RECORDS FOR THE TASK:
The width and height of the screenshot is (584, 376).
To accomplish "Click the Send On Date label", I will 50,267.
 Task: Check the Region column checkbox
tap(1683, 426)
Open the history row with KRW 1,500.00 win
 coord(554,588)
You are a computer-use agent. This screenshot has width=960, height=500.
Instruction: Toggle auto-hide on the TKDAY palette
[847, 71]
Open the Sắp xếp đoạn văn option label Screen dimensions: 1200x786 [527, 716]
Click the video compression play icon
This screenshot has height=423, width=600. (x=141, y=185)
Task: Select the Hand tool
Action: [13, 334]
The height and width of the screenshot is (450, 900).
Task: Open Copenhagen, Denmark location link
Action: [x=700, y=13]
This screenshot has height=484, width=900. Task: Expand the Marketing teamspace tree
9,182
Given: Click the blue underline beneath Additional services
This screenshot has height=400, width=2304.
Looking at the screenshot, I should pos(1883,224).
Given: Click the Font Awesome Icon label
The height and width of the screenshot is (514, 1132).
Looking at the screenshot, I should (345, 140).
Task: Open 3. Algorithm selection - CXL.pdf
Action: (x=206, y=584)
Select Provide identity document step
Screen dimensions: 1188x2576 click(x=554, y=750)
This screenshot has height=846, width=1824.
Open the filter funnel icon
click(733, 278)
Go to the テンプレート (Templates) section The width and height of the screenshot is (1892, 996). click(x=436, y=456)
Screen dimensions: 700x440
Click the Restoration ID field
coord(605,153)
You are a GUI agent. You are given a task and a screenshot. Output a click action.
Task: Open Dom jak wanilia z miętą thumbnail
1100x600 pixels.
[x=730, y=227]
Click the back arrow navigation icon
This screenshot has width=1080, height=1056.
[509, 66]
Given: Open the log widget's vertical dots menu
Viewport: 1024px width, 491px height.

ASSIGNED TASK: In the lines above, spot each one that contains the word "agent" and copy it.

ANSWER:
You are a computer-use agent. This screenshot has width=960, height=500.
You are a GUI agent. You are given a task and a screenshot. Output a click action.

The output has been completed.